EC-Council places great emphasis on the quality of its instructors. A 17 year old will not be teaching security to professionals at our accredited training centers. Certainly, experience is the greatest teacher. However, EC-Council adheres to a code of ethics and encourages security professionals with significant years of teaching  exposure in the industry and security related experience to handle its security related courses.

5. Isn't this knowledge harmful? Why do you make it available so easily to the public?

EC-Council fulfills its social responsibility by ensuring that only persons with a minimum of two years of security related experience are eligible for the course. In addition all candidates are required to sign an agreement where they agree to respect the knowledge acquired and not misuse it in any way. The candidate also agrees to abide by all legal laws of the land in the use of thus acquired knowledge. Besides the CEH exam is a tough one to pass as students must have in-depth knowledge.

6. What can I take back to my organization if I certify as a CEH?

EC-Council believes in giving back to the security community as it has partaken of it. When you are a Certified Ethical Hacker, you are more than a security auditor or a vulnerability tester or a penetration tester alone. You are exposed to security checklists that will help you audit the organization's information assets, tools which will check for vulnerabilities that can be exploited and above all a methodology to assess the security posture of your organization by doing a penetration test against it. In short, the knowledge you will acquire has practical value to make your work place a more secure and efficient one.

7. It is all too technical. Do you reflect real-world business issues?

The value of CEH lies in its practical value. Over 26 domains, students are exposed to the business risks involved and the potential damage that can result due to negligence. Candidates are able to make an evaluated opinion regarding the acceptable risk an organization can face should it choose to address a security concern.

8. What is the employment value of CEH?

CEH is primarily targeted at security professionals who want to acquire a well rounded body of knowledge to have better opportunities in this field. Acquiring a CEH means the candidate has a minimum baseline knowledge of security threats, risks and countermeasures. Organizations can rest assured that they have a candidate who is more than a systems administrator, a security auditor, a hacking tool analyst  or a vulnerability tester. The candidate is assured of having both business and technical knowledge.

9. Where does CEH stand when compared to other educational offerings in the field of information security?

Consider this. A security defense course educates regarding proper configuration, firewalls, or rather preemptive security. CEH takes the alternative approach - defense in depth by attacking the systems. This is in sharp contrast to courses that teach defensive tactics alone. CEH imparts offensive tactics supplemented with defensive countermeasures. This ensures that the CEH professional can have a holistic security perspective of the organization.

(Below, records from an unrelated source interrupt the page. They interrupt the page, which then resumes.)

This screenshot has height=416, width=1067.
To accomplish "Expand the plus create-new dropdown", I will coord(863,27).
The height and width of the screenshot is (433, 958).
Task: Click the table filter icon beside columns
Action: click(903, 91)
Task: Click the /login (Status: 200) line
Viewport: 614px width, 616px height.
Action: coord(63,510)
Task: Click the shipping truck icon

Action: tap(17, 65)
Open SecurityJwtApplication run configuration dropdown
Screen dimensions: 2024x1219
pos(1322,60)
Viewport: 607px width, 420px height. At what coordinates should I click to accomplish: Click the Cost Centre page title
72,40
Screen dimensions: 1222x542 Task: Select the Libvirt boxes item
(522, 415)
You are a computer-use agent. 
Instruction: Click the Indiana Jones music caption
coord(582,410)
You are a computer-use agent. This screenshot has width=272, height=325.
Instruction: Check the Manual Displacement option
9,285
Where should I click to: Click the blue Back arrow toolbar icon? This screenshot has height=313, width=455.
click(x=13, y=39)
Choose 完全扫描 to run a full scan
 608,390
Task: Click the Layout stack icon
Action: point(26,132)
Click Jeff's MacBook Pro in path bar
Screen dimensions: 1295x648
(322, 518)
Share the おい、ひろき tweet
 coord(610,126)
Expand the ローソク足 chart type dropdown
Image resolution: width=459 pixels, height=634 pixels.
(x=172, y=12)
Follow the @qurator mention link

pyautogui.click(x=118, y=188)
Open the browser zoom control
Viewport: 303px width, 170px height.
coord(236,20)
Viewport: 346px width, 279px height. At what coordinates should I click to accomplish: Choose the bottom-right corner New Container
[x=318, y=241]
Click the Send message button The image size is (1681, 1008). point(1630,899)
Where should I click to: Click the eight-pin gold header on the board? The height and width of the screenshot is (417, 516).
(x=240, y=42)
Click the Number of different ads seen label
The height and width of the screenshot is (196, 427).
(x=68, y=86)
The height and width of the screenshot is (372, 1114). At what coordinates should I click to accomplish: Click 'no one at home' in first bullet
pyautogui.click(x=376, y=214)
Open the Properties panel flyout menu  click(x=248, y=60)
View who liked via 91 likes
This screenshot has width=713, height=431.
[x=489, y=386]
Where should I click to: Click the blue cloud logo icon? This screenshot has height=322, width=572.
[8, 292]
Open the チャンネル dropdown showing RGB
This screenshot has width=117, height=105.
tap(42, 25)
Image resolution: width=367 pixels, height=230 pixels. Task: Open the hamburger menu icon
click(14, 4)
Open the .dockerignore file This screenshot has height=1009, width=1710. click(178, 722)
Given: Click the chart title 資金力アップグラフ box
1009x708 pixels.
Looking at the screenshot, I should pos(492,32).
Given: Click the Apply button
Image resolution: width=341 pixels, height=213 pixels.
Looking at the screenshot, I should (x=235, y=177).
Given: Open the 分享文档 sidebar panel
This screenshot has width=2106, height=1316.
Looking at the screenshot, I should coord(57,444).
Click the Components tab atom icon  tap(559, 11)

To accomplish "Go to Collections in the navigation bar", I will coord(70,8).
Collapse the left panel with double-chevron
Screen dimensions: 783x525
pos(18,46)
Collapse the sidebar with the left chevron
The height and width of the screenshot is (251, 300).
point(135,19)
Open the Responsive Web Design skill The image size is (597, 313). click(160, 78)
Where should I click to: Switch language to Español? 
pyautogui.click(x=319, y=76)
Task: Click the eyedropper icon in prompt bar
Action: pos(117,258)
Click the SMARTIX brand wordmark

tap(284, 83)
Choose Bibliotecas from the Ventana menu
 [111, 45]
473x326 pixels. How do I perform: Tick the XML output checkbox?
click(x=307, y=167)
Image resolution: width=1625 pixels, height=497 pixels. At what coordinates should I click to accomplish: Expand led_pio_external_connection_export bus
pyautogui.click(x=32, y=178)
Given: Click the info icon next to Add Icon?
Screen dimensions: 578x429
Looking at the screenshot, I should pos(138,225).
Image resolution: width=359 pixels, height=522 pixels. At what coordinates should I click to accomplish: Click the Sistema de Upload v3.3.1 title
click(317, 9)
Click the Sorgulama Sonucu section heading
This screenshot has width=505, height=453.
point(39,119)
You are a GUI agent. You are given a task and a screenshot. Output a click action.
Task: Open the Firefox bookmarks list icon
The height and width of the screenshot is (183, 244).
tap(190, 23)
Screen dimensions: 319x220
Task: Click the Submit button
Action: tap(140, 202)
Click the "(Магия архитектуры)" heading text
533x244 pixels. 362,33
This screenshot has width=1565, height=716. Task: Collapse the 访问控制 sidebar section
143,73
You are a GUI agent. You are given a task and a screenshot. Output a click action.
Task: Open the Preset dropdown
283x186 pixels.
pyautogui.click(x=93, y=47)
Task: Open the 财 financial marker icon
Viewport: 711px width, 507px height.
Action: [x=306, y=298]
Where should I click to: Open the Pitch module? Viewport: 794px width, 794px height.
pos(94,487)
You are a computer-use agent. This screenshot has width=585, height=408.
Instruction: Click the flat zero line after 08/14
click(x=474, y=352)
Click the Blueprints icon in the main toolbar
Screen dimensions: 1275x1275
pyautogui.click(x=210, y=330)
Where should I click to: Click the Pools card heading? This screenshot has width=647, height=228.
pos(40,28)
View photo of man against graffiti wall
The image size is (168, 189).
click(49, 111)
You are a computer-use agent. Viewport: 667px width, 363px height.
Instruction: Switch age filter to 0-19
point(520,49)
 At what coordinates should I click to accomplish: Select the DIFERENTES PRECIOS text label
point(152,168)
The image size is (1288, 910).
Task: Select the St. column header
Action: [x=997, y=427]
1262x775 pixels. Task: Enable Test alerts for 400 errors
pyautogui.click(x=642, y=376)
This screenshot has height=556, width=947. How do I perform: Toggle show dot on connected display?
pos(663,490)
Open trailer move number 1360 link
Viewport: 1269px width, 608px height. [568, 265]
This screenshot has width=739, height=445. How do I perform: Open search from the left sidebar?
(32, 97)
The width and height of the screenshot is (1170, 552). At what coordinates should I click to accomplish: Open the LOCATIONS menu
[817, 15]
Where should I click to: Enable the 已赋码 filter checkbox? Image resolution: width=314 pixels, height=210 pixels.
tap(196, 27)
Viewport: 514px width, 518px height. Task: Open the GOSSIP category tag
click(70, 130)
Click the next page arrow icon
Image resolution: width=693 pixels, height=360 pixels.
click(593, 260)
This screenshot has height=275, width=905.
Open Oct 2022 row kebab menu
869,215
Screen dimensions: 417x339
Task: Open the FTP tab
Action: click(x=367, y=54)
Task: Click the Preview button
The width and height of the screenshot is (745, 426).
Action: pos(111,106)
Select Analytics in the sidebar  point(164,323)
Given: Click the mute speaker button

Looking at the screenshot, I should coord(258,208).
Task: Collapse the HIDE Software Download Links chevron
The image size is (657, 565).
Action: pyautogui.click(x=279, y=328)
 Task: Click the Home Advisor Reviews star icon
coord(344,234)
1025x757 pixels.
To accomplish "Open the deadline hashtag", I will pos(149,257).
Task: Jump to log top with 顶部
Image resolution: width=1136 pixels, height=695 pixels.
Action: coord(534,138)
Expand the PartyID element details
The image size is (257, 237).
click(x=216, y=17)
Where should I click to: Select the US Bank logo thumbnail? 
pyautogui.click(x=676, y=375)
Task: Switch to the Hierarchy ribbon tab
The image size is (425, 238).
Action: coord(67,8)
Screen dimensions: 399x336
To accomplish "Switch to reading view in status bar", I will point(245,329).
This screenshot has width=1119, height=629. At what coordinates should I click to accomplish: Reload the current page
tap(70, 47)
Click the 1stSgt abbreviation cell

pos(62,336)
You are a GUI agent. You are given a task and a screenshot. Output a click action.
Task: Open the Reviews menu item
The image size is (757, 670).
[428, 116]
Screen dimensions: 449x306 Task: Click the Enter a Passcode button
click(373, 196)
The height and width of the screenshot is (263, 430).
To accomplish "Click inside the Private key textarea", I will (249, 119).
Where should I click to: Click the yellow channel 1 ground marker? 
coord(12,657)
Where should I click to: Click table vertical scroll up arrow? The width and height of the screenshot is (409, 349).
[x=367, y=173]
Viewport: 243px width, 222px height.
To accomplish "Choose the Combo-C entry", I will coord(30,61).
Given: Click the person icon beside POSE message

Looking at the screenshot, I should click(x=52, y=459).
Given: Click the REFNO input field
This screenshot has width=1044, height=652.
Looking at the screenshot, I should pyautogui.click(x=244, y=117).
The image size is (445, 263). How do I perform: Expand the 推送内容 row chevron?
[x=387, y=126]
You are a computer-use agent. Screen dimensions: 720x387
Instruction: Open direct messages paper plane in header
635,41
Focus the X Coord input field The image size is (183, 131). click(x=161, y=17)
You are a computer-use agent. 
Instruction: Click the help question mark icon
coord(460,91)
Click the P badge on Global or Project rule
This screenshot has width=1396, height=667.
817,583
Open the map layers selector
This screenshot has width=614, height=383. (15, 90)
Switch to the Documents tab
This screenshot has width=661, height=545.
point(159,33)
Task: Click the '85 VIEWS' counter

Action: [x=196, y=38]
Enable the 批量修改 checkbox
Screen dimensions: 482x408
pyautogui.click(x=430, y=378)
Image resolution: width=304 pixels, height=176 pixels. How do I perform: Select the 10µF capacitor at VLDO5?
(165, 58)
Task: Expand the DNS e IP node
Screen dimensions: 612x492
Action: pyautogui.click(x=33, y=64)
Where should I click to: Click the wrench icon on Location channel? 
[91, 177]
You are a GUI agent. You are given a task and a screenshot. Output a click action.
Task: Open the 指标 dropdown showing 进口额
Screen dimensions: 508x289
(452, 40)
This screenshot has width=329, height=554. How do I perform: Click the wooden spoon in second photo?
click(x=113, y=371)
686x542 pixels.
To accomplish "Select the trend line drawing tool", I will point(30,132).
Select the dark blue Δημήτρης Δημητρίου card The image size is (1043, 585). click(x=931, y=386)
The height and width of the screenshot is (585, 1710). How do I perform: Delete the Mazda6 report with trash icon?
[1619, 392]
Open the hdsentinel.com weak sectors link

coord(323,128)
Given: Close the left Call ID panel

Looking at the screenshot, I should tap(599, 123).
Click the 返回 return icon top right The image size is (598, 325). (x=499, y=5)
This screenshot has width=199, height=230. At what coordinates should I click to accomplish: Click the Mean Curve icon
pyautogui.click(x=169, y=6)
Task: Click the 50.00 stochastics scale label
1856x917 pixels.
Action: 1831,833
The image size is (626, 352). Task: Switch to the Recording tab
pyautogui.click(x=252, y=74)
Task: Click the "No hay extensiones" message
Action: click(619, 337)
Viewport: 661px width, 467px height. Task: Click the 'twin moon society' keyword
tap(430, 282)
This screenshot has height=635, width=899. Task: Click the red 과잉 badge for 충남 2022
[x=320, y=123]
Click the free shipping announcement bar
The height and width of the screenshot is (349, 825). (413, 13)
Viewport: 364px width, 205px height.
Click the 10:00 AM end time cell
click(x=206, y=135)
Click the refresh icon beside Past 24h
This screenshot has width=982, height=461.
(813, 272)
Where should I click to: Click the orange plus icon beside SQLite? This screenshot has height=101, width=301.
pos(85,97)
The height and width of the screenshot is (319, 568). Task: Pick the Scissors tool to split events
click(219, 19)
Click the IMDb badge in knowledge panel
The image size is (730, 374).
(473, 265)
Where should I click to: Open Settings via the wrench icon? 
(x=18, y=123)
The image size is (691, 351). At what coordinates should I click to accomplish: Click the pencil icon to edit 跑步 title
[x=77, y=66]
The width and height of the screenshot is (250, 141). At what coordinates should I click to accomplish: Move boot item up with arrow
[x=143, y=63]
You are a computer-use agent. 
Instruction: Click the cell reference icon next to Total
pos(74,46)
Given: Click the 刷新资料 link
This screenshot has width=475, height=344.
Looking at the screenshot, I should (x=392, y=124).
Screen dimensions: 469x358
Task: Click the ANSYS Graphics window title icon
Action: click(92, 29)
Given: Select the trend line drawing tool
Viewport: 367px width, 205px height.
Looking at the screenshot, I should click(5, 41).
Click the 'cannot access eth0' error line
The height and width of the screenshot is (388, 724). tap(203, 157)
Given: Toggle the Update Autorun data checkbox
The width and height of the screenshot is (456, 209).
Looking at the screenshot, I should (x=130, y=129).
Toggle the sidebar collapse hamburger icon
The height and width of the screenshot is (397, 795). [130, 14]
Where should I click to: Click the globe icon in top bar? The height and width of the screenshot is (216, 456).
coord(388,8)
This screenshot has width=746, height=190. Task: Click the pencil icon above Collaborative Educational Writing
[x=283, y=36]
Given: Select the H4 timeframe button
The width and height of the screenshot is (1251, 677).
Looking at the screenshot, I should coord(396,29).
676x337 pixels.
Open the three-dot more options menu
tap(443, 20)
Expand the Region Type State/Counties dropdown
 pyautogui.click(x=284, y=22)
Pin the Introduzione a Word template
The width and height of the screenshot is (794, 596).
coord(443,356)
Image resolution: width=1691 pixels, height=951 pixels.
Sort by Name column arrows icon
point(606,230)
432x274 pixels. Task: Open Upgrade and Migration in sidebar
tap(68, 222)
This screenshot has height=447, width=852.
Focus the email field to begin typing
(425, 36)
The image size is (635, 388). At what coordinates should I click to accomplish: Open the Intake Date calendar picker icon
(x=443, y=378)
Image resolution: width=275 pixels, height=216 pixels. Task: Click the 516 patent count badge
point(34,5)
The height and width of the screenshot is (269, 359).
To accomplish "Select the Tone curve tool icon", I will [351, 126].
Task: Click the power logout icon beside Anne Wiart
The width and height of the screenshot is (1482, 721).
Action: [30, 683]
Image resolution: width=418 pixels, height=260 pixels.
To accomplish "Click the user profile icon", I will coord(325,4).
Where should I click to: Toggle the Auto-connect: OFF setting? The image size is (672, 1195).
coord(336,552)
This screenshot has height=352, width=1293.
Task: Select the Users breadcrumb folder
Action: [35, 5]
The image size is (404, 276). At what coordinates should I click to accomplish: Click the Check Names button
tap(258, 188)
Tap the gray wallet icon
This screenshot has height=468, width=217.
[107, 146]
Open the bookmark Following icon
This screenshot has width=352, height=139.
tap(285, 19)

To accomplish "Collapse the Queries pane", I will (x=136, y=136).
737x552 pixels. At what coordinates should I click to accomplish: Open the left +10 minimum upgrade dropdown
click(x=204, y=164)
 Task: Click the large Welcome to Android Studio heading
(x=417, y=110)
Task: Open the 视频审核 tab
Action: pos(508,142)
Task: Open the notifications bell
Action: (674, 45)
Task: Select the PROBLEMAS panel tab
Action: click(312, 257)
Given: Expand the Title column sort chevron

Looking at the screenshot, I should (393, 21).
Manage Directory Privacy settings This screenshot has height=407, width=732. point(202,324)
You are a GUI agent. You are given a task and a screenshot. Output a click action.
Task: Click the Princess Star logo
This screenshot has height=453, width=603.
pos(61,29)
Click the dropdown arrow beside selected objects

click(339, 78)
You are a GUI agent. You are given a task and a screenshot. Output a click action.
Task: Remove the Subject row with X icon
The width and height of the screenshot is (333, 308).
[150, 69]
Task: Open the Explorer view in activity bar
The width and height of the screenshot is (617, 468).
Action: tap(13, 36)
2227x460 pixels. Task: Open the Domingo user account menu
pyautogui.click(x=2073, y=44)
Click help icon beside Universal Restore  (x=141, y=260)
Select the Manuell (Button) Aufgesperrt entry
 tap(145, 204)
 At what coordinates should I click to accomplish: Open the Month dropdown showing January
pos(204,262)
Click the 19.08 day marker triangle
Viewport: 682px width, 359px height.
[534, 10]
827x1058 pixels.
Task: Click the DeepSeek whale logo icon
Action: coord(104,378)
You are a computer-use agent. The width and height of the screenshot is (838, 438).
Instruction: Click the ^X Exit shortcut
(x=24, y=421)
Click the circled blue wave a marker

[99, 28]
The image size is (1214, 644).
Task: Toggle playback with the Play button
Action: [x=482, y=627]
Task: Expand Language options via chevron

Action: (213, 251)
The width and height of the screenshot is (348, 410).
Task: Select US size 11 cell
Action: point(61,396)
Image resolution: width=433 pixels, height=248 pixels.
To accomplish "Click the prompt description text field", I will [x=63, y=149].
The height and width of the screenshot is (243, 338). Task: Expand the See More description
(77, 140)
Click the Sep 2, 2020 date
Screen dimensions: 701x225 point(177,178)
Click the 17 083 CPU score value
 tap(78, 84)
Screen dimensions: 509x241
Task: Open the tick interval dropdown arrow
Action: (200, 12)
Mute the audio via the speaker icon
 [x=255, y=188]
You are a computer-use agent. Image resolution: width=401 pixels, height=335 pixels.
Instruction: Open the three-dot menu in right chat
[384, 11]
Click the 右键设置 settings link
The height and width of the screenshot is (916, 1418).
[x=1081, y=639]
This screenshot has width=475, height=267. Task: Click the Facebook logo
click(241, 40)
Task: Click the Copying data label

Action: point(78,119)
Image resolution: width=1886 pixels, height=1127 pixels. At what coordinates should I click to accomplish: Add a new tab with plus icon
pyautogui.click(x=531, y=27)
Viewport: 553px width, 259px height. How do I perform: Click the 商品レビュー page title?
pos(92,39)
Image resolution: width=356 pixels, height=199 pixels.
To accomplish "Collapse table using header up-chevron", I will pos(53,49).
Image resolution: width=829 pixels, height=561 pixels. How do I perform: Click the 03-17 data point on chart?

10. I would like to provide professional service as a CEH professional. What can I expect to be paid per assignment?

The remuneration per assignment will vary with specifics of the client environment. However, on an average you can expect to be paid around $15,000 to $ 45,000 per assignment.

11. Can I purse self-study and attempt the exam instead of attending formal training?

The answer is yes. You must show 2 years of work experience in security related field. You must also submit CEH exam eligibility application and obtain authorization from EC-Council before you can attempt the exam. Please visit http://www.eccouncil.org/takeexam.htm for more details.

12. I am a CEH. What is my level?

Congratulations on becoming a CEH. You have joined elite group of professionals around the world. Your next level is to become a Licensed Penetration Tester (LPT).